### [PROVIDED TEXT]
============================================================

In salt-water gambiae a variable proportion of the females have an additional dark band on the palps, resembling 4-banded melas, but the remainder are indistinguishable from typical gambiae.
Eggs and larvae of salt-water gambiae show no morphological differences from those of fresh-water gambiae, thereby differing from A. melas of West Africa.
Larvae of the two forms show a clear-cut difference in reaction to sudden changes in salinity, and a simple test has been worked out whereby wild-caught females can be accurately identified by the reactions of their progeny.
This physiological test has formed the basis of all work in comparing the incidence, habits, and infectivity of salt and fresh-water gambiae in Dar-es-Salaam.
Exposed to equal chances of infection in the same village during 1947 and 1948, fresh-water gambiae had a sporozoite rate of 9·4 per cent. while that of salt-water gambiae was 0·8 per cent.
About 4 per cent, of both forms were infected with filaria larvae, but monthly figures showed that infection rates in salt-water gambiae may rise to 22 per cent.
Fresh-water gambiae show little tendency to leave African houses at dawn after feeding, whereas in salt-water gambiae over one-third of freshly blood-fed females leave the house at dawn.

============================================================

### [RAW DATA]
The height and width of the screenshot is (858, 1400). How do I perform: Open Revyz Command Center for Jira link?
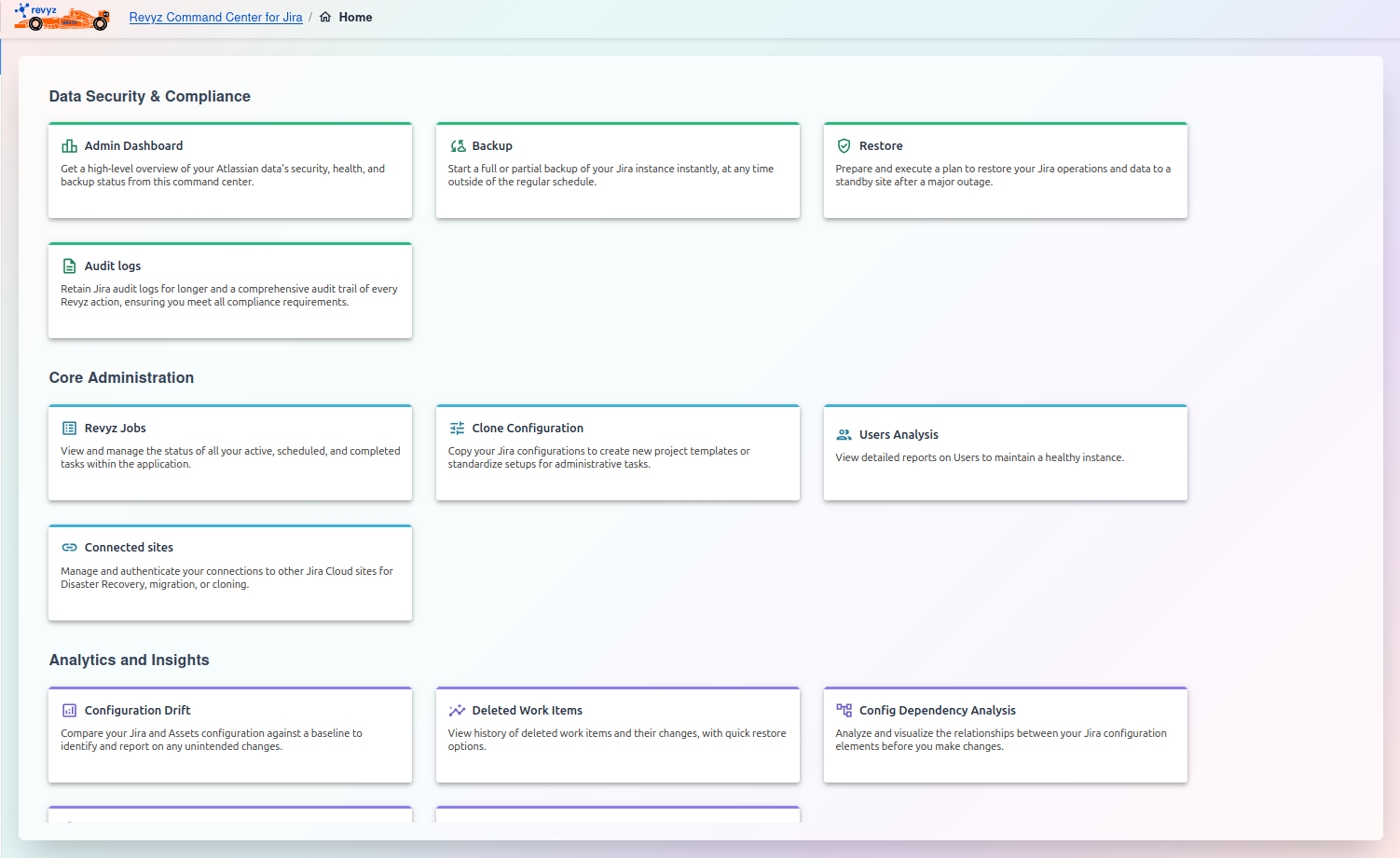pos(215,17)
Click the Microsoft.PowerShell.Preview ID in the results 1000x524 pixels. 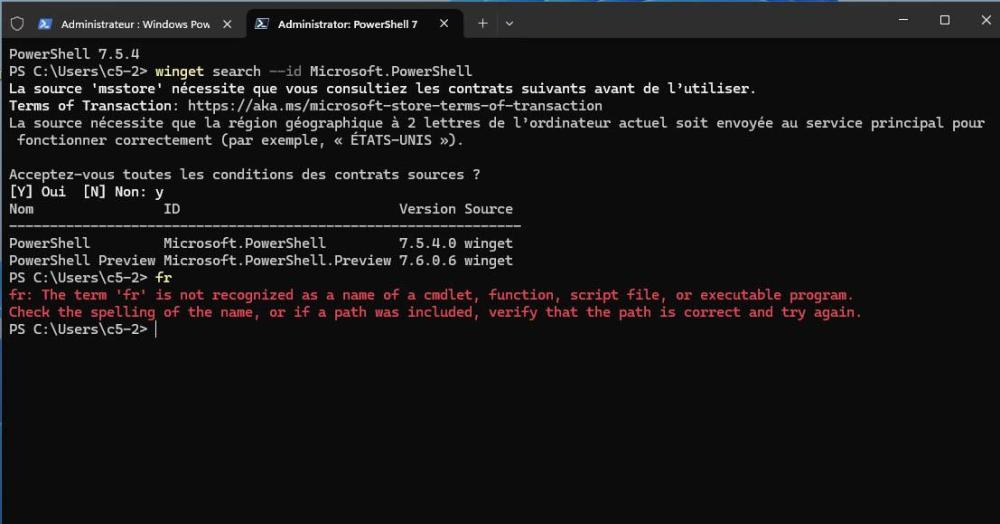(277, 260)
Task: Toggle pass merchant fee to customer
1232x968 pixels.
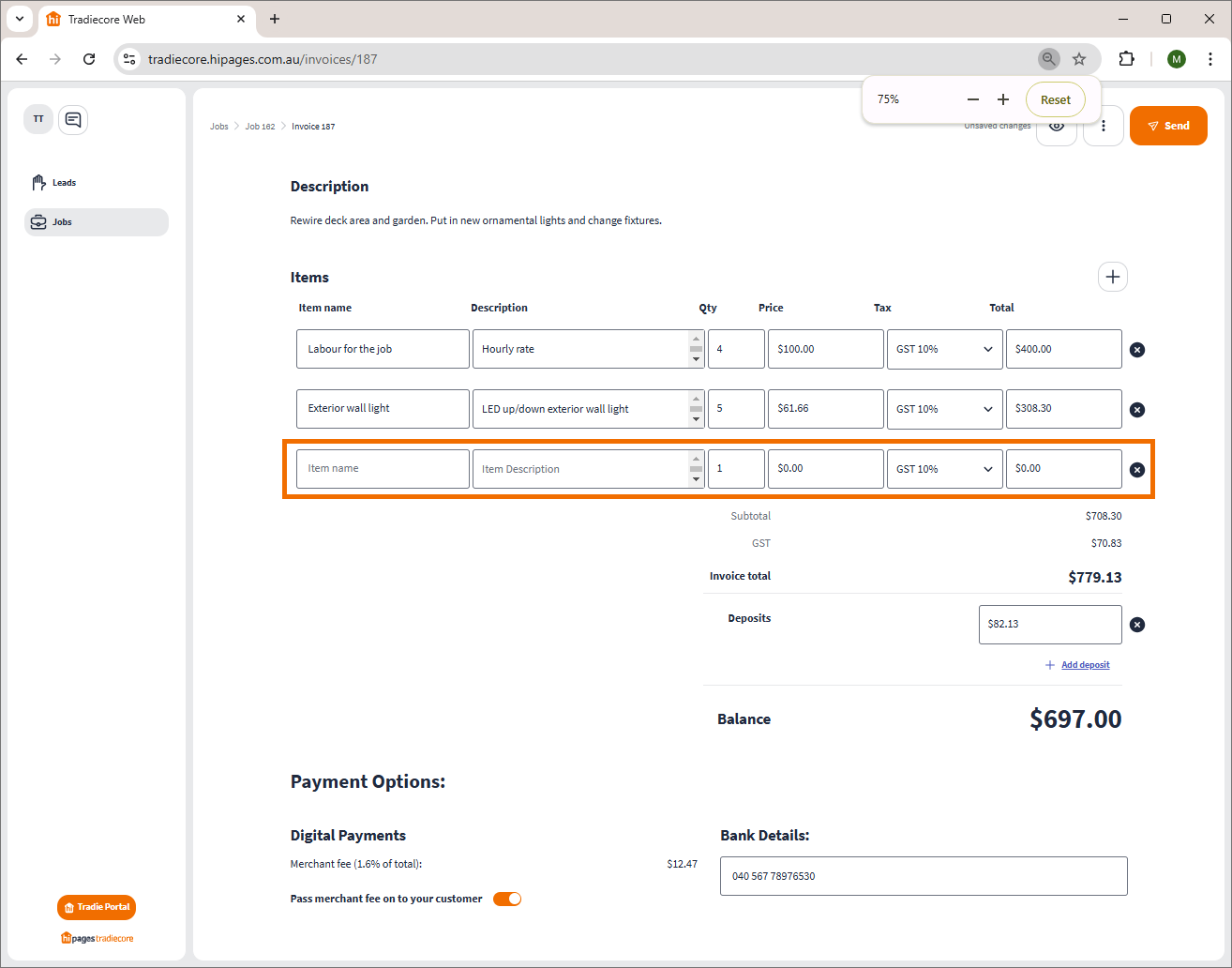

============================================================

### [PARTS OF THE EXERCISE]
- A) Reproduce the passage on salt-water and fresh-water gambiae between "This physiological test" and "0·8 per cent.", inclusive, changing "physiological" to "salinity".
- B) Using the passage on salt-water and fresh-water gambiae, answer these questions:
(i) What extra feature do some salt-water gambiae females have on the palps?
(ii) What sporozoite rate did fresh-water gambiae have in 1947 and 1948?
(iii) What share of freshly blood-fed salt-water gambiae females leave the house at dawn?
- C) Continue the passage on salt-water and fresh-water gambiae from its final sentence.

### [OUTPUTS IN ORDER]
- A)
This salinity test has formed the basis of all work in comparing the incidence, habits, and infectivity of salt and fresh-water gambiae in Dar-es-Salaam.
Exposed to equal chances of infection in the same village during 1947 and 1948, fresh-water gambiae had a sporozoite rate of 9·4 per cent. while that of salt-water gambiae was 0·8 per cent.

- B)
(i) An additional dark band.
(ii) 9·4 per cent.
(iii) Over one-third.

- C)
In fresh-water gambiae many half-gravid females leave the shelter of the house at dusk on the night after the blood feed. There is no marked difference in infectivity between those which leave the hut and those which remain indoors at this stage.
Blood-fed and gravid females of fresh-water gambiae, funestus, and salt-water gambiae have been found in outdoor resting places, gravid females predominating in the case of the first two.
Although larvae of salt-water gambiae can complete their development in pure sea water, in nature increasing salinity becomes a limiting factor before it reaches that of sea water, continuous breeding being no longer possible at salinities over 83 per cent. sea water.
Salinity as a limiting factor explains the rather restricted breeding of salt-water gambiae on the coast, and suggests that certain coastal fresh-water swamps at Dar-es-Salaam could be cleared of all Anopheline breeding by salinifying with sea water.